▸ Records for processing
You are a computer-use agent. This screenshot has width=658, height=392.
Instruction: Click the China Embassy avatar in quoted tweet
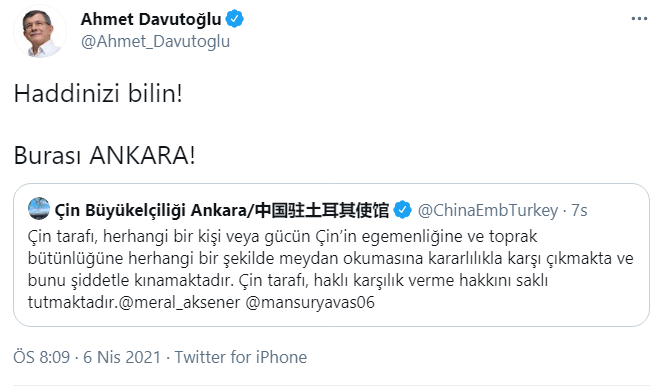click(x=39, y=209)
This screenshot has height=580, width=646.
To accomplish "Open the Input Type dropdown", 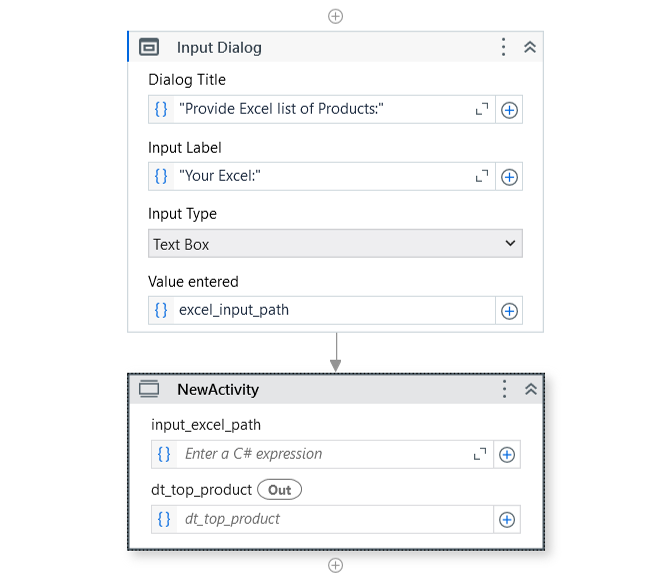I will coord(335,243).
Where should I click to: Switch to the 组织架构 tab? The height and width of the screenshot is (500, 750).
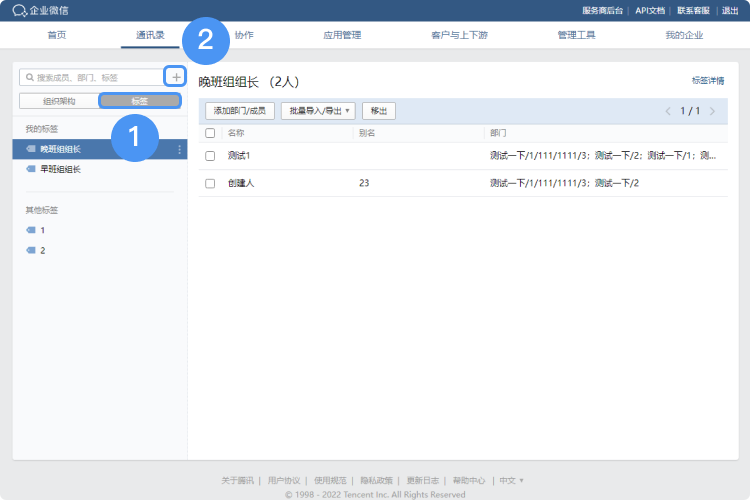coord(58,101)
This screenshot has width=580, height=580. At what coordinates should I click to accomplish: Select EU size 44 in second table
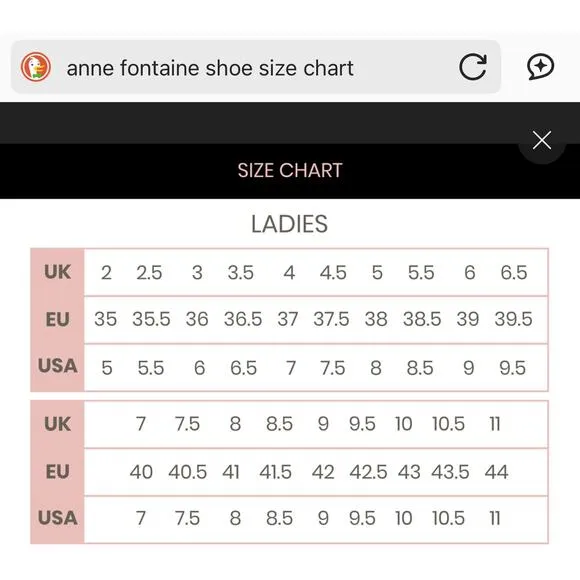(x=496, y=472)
* * *
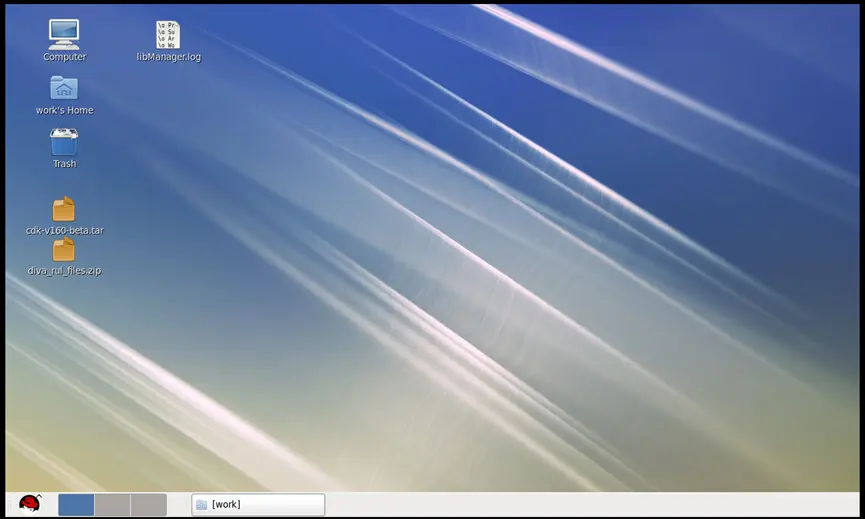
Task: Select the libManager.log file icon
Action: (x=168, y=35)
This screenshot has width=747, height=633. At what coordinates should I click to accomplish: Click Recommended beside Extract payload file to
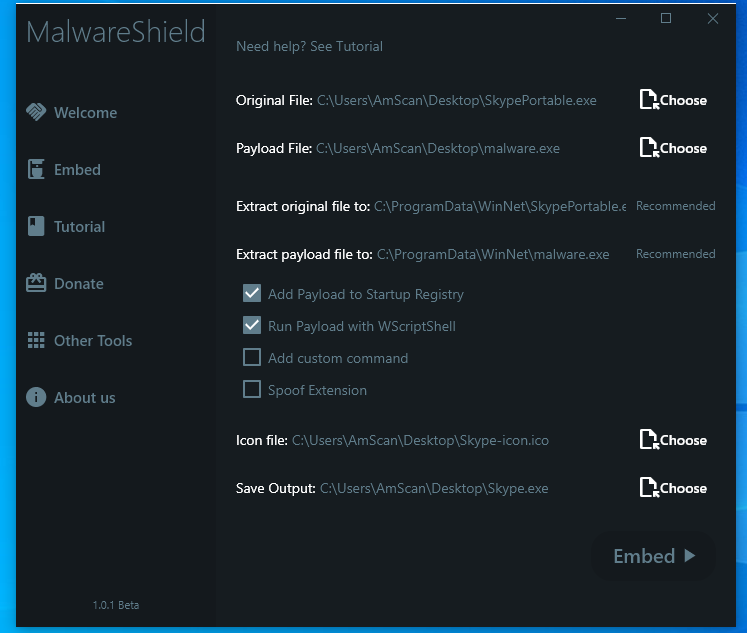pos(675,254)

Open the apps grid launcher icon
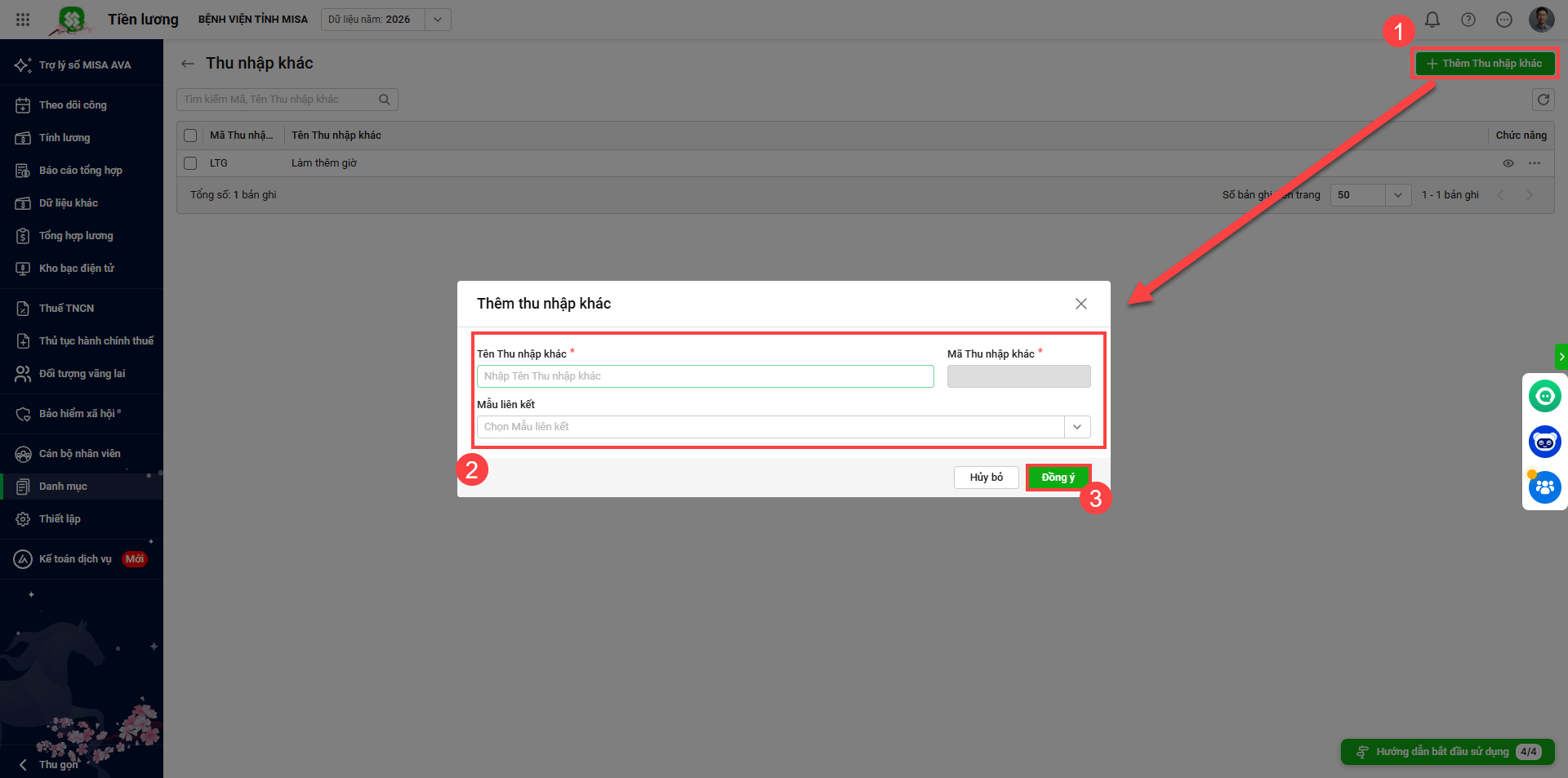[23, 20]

▸ Exercise goal
Please transcribe exactly the part of the records that opens with the line containing "You are a computer-use" and closes with the line containing "This screenshot has height=580, width=646.", both ends included, and leave out the pictures.

▸ Exercise solution
You are a computer-use agent. This screenshot has width=658, height=392.
Instruction: Click the China Embassy avatar in quoted tweet
click(x=39, y=209)
This screenshot has height=580, width=646.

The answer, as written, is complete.